O uso combinado de MTX com fármacos biotecnológicos pode aumentar a eficácia do tratamento da doença, acelerar o início da remissão da doença e permitir a diminuição de dose que culmine em redução de custos e toxicidade. Para além disso, a associação específica de anti-TNFα com MTX demonstrou reduzir a imunogenicidade do tratamento biotecnológico.4,7,18Em idade pediátrica, os fármacos biotecnológicos são mais eficazes e têm tempos de sobrevivência em monoterapia superiores aos do MTX, mas o seu uso em associação continua a ser frequente.19
Um aspeto relevante desta discussão é a diferença importante entre as linhas de orientação para o tratamento da psoríase e da artrite psoriática, em que os dermatologistas requerem maior número de testes laboratoriais quando comparado com os reumatologistas. Tal facto pode justificar que, na psoríase, o MTX é descontinuado mais frequentemente por ineficácia e por efeitos adversos, do que na artrite psoriática. Porém, a monitorização menos “apertada” na doença reumática não se associa a mais efeitos adversos graves, mesmo que estes usem o fármaco em doses superiores, o que nos pode levar a questionar se os dermatologistas descontinuam mais o MTX do que seria verdadeiramente necessário.20
A marcada evolução no tratamento da psoríase ao longo dos 10 anos do estudo influenciou grandemente os resultados deste trabalho. De facto, a década ao longo da qual se baseia este estu-do retrospetivo, trouxe consigo mudanças dramáticas e inovadoras no tratamento da psoríase. O advento de novos fármacos biotecnológicos anti-TNFα, a par das novas classes de fármacos anti-IL17, anti-IL12/23 e anti-IL23, mudaram o paradigma do tratamento da doença e elevaram os objetivos terapêuticos para a maioria dos doentes.21,22Assim sendo, os novos tratamentos certamente diminuíram o limiar a partir do qual tratamentos sistémicos clássicos, como o MTX, são descontinuados no tratamento da psoríase.

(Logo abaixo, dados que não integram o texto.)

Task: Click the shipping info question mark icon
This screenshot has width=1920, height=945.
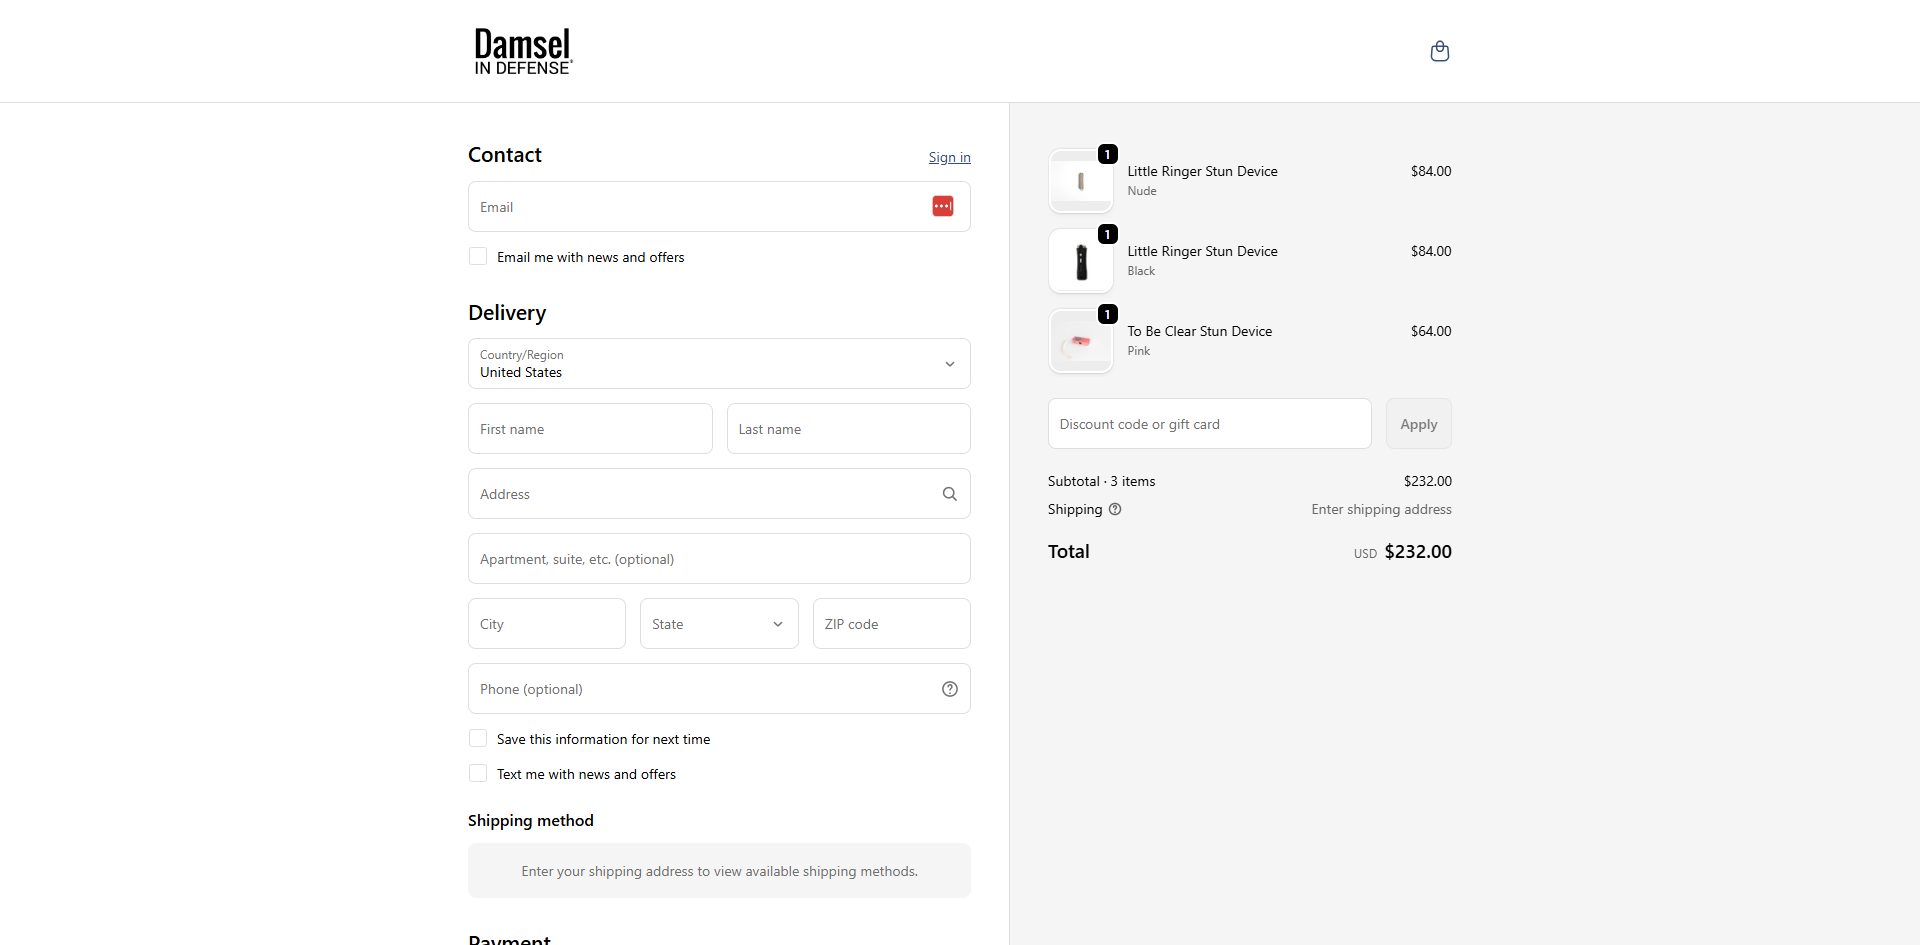Action: coord(1115,509)
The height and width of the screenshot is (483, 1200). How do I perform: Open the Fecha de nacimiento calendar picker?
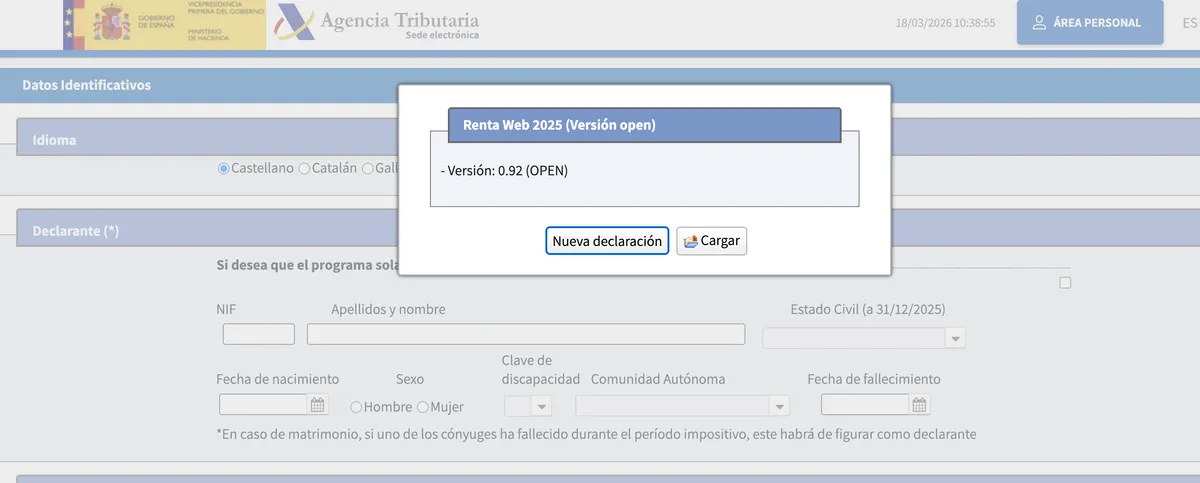click(x=318, y=405)
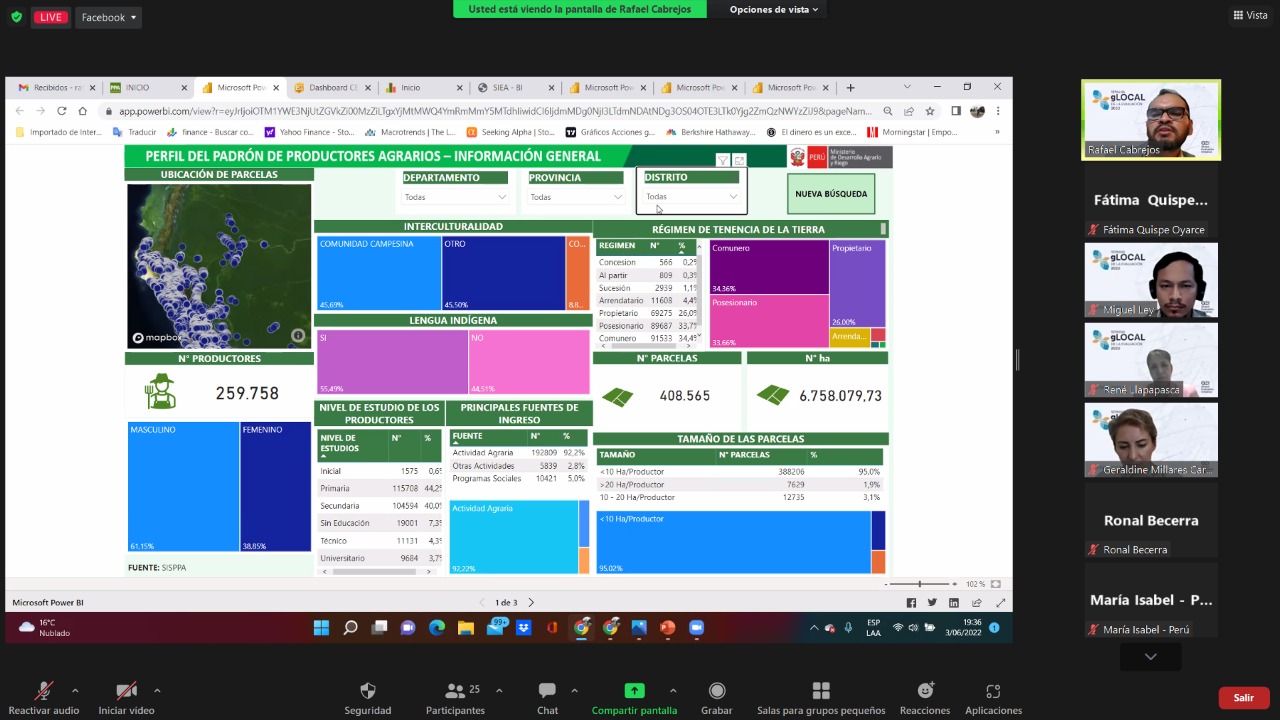The image size is (1280, 720).
Task: Open the DISTRITO dropdown
Action: (691, 197)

A principal limitação desta análise resulta do facto de ser um estudo retrospetivo e contar com uma amostra relativamente reduzida de doentes. Para além disso, o facto de ser um retrato de apenas um centro hospitalar universitário implica um viés de seleção dos doentes, bem como o cenário mutável de tratamento da psoríase ao longo dos 10 anos do estudo tem o potencial de influenciar as suas conclusões.
CONCLUSÃO
A sobrevivência média do MTX foi de 18 meses e a principal razão de descontinuação foi a ineficácia do fármaco. Neste estudo identificaram-se o uso prévio de ciclosporina e a presença de artrite psoriática como fatores preditores de descontinuação mais frequentedo MTX. Os resultados estão de acordo com as caraterísticas de sobrevivência do MTX publicadas e reforçam a sua importância no tratamento desta doença. Há uma necessidade premente de bons estudos observacionais com métodos de análise uniformes que permita a publicação de meta-análises sobre a sobrevivência dos fármacos comvencionais usados no tratamento da psoríase.